Back to V8

Strings in V8

docs/objects/strings.md

15.0.106.0 KB
Original Source

Strings in V8

Strings are a fundamental data type in JavaScript, and V8 uses a complex hierarchy of string representations to optimize various operations like concatenation, slicing, and internalization.

String Representation Hierarchy

All strings in V8 inherit from the String class (defined in src/objects/string.h). V8 uses different concrete classes depending on how the string was created and how it is used.

1. Sequential Strings (SeqString)

Captures sequential string values where the characters are stored directly in the object.

  • SeqOneByteString: Characters are stored as 8-bit Latin-1 code units. Used for ASCII-like strings.
  • SeqTwoByteString: Characters are stored as 16-bit UTF-16 code units. Used for strings containing non-Latin-1 characters.

2. Cons Strings (ConsString)

Describes string values built by using the addition operator (+) on strings.

  • Instead of copying characters immediately, a ConsString is a pair of pointers to the two constituent strings.
  • This creates a binary tree of strings, where the leaves are non-Cons strings.
  • Benefit: Fast concatenation without copying.
  • Flattening: When a ConsString is read or becomes too deep, V8 may "flatten" it by allocating a sequential string and copying the characters into it.
  • Minimum Size: Cons strings have a minimum size. Very short concatenations may result in a sequential string instead of a cons string to avoid the overhead of small trees.

3. Sliced Strings (SlicedString)

Describes strings that are substrings of another sequential string.

  • Instead of copying characters for substr() or slice(), a SlicedString contains a pointer to the parent string, an offset, and a length.
  • Benefit: Fast slicing without copying.
  • Limitation: Keeps the parent string alive in memory, even if only a small slice is needed.

4. Thin Strings (ThinString)

Describes string objects that are just references to another string object.

  • They are used for in-place internalization when the original string cannot actually be internalized in-place.
  • In these cases, the original string is converted to a ThinString pointing at its internalized version (which is allocated as a new object).
  • In terms of memory layout, they can be thought of as "one-part cons strings".
  • Benefit: Avoids updating all handles pointing to the original string when it is internalized.
  • GC Behavior: The GC may (but might not) patch pointers to thin strings to instead point directly to the internalized string, eventually allowing the thin string to be reclaimed.

5. External Strings (ExternalString)

Describes string values that are backed by a string resource that lies outside the V8 heap (e.g., in the embedder like Chrome or Node.js).

  • V8 must ensure that the resource is not deallocated while the ExternalString is live.
  • They come in one-byte and two-byte variants, similar to sequential strings. V8 accesses the characters directly from the external resource, avoiding copying the data into the V8 heap.

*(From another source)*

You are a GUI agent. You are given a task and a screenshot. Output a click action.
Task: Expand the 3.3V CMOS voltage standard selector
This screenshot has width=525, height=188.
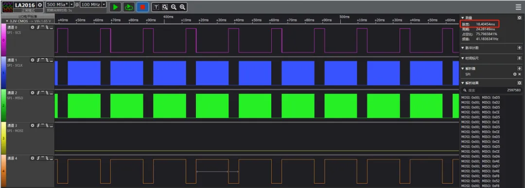(27, 21)
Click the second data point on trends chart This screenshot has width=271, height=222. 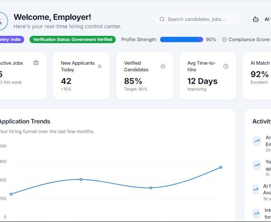click(x=81, y=179)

String Transitions and Internalization

Internalization

When a string is used as a property key (e.g., obj["prop"]), V8 internalizes it. This means it ensures there is only one unique instance of that string value in the String Table (a hash table).

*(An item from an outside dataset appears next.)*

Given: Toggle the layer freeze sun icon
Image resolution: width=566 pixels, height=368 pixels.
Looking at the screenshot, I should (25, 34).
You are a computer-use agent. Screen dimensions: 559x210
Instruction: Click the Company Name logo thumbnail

  • If the string is already internalized, it returns the existing instance.
  • If not, it adds it to the table.
  • If a SeqString is internalized, it might be changed to an InternalizedString in place if possible.
  • If it cannot be changed in place (e.g., if it's a ConsString), V8 creates a new InternalizedString and converts the original string into a ThinString pointing to the new one.

Flattening

As mentioned above, ConsString instances are tree structures. To read characters efficiently or pass them to APIs that expect flat buffers, V8 will flatten the tree into a single SeqString.

String Instance Types and Bitfield

V8 uses the InstanceType field in the object Map to identify the specific representation and encoding of a string. For strings, the high-order bits (bits 7-15) are cleared, and the lower bits form a bitfield:

  • Bits 0-2 (Representation):
    • 000: Sequential String
    • 001: Cons String
    • 010: External String
    • 011: Sliced String
    • 101: Thin String
  • Bit 3 (Encoding):
    • 0: Two-Byte (UTF-16)
    • 1: One-Byte (Latin-1)
  • Bit 4 (Uncached External): Set if the data pointer of an external string is not cached.
  • Bit 5 (Internalization):
    • 0: Internalized String
    • 1: Not Internalized String
  • Bit 6 (Shared): Set if the string is accessible by more than one thread.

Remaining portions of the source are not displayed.